**Exercise requirements**: Decide whether each statement below agrees with the case caption, answering yes or no and quoting the words of the caption that decide it. (a) Kennard wrote the opinion for the court. (b) The decision was issued in 2004. (c) Robert Thompson appeared on behalf of the plaintiff and appellant.

**Text provided**:
•••••

COACHELLA VALLEY MOSQUITO CONTROL v. PERB, No. S122060.
Court | United States State Supreme Court (California) |
Writing for the Court | KENNARD, J. |
Citation | 112 P.3d 623,35 Cal.4th 1072,29 Cal.Rptr.3d 234 |
Parties | COACHELLA VALLEY MOSQUITO AND VECTOR CONTROL DISTRICT, Plaintiff and Appellant, v. CALIFORNIA PUBLIC EMPLOYMENT RELATIONS BOARD, Defendant and Respondent; California School Employees Association et al., Real Parties in Interest. |
Docket Number | No. S122060. |
Decision Date | 09 June 2005 |
29 Cal.Rptr.3d 234
35 Cal.4th 1072
112 P.3d 623
v.
CALIFORNIA PUBLIC EMPLOYMENT RELATIONS BOARD, Defendant and Respondent;
California School Employees Association et al., Real Parties in Interest
No. S122060.
Supreme Court of California.
June 9, 2005.
Jack L. White, City Attorney (Anaheim), and Carol J. Flynn, Assistant City Attorney for the Cities of Anaheim, Carlsbad, Indian Wells, Monterey, Redlands, San Buenaventura, San Luis Obispo, San Pablo, Santa Paula, Walnut Creek, the California Association of Sanitation Agencies, the Orange County Vector Control District and the Sunline Transit Agency as Amici Curiae on behalf of Plaintiff and Appellant.
Ben Allamano for Mosquito and Vector Control Association of California as Amicus Curiae on behalf of Plaintiff and Appellant.
Robert Thompson, Sacramento, and Kristin L. Rosi for Defendant and Respondent.
Rothner, Segall & Greenstone, Glenn Rothner, Emma Leheny and Jean Shin, Pasadena, for American Federation for State, County and Municipal Employees Union, AFL-CIO as Amicus Curiae on behalf of Defendant and Respondent.
Michael R. Clancy, Madalyn J. Frazzini and Sonja J. Woodward, San Jose, for Real Party in Interest and Respondent California School Employees Association.

•••••

**Data segment**:
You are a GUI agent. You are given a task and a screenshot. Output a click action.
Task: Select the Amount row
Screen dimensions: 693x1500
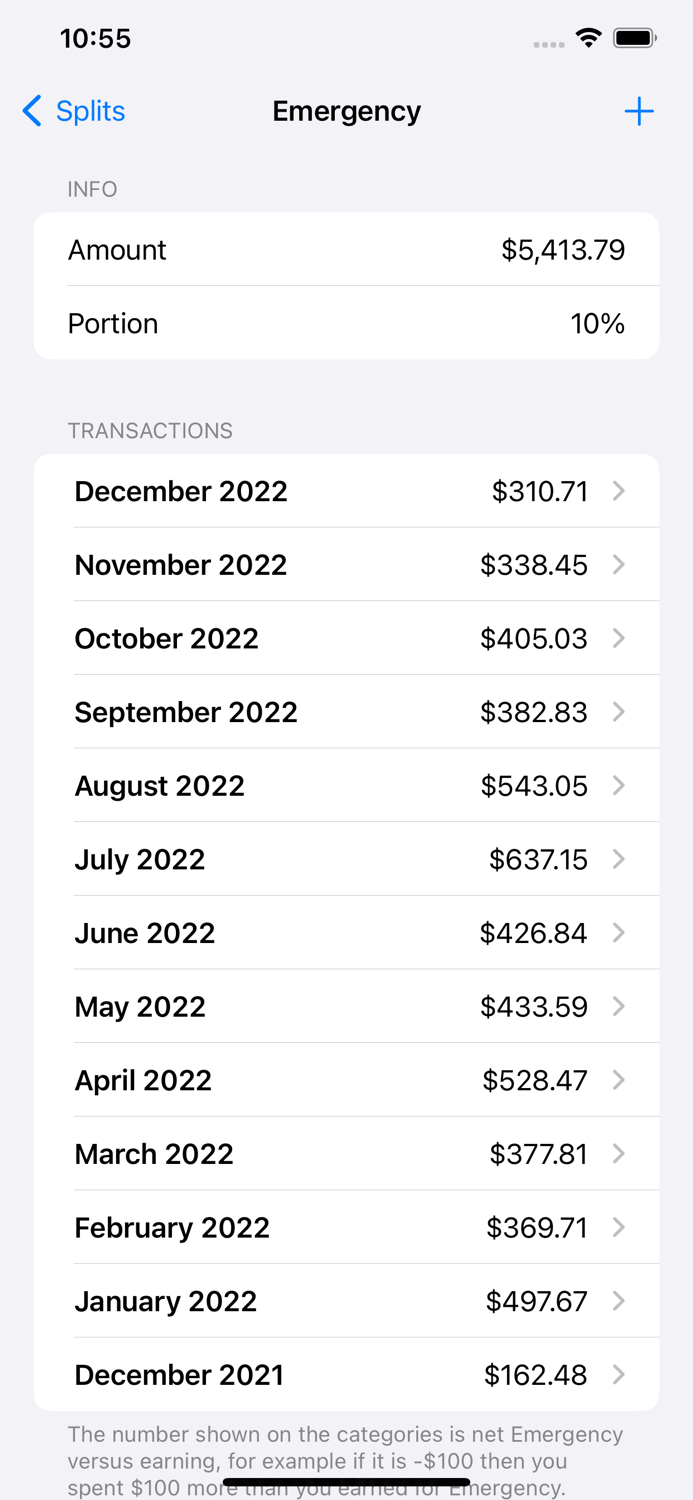pyautogui.click(x=346, y=249)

•••••

**Finished task**:
(a) Yes: "Writing for the Court | KENNARD, J."
(b) No: "Decision Date | 09 June 2005"
(c) No: "Robert Thompson, Sacramento, and Kristin L. Rosi for Defendant and Respondent."